• [DIRECTIONS FOR THIS TASK]: Locate each line in the entries below that contains the word "range" and copy those lines. Letter case matters.

• [MATERIAL FOR THIS EXERCISE]:
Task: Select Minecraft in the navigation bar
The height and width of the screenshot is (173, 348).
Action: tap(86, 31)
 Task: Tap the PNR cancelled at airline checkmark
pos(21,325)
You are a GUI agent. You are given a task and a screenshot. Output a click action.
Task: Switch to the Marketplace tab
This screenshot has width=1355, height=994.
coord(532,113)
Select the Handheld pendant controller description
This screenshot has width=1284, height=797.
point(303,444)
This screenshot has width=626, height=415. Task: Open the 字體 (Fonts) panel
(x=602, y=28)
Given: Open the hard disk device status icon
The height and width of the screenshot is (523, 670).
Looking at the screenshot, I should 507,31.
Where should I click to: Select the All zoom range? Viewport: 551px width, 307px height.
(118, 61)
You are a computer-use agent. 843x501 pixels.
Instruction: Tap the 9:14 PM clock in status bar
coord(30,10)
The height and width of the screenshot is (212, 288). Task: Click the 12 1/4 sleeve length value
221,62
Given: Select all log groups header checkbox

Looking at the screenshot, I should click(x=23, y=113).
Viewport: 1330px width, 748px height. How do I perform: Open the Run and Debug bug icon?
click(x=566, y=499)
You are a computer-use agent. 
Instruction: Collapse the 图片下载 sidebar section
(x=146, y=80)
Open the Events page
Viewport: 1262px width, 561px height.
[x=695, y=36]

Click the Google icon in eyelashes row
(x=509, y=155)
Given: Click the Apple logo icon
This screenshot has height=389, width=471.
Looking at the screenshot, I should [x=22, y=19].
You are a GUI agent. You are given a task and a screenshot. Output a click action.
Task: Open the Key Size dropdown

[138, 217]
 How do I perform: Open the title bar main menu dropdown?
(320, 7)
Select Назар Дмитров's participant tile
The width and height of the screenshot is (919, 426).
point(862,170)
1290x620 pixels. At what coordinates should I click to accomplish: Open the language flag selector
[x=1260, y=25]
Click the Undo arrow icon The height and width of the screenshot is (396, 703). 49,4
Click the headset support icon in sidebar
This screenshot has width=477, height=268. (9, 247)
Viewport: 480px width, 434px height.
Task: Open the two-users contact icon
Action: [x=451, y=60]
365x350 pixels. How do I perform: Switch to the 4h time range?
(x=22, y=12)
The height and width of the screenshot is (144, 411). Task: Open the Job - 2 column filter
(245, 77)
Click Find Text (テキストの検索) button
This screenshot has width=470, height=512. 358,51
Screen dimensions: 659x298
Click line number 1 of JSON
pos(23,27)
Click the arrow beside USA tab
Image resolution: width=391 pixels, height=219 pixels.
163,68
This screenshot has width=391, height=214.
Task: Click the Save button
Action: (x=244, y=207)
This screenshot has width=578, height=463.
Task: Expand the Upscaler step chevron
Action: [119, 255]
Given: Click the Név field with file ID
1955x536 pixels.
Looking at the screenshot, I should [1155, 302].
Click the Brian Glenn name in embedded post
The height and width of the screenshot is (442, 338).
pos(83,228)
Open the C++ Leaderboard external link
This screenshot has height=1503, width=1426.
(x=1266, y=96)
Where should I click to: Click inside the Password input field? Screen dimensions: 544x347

• [OUTPUT OF THE EXERCISE]:
Where should I click to: Select the All zoom range? Viewport: 551px width, 307px height.
365x350 pixels. How do I perform: Switch to the 4h time range?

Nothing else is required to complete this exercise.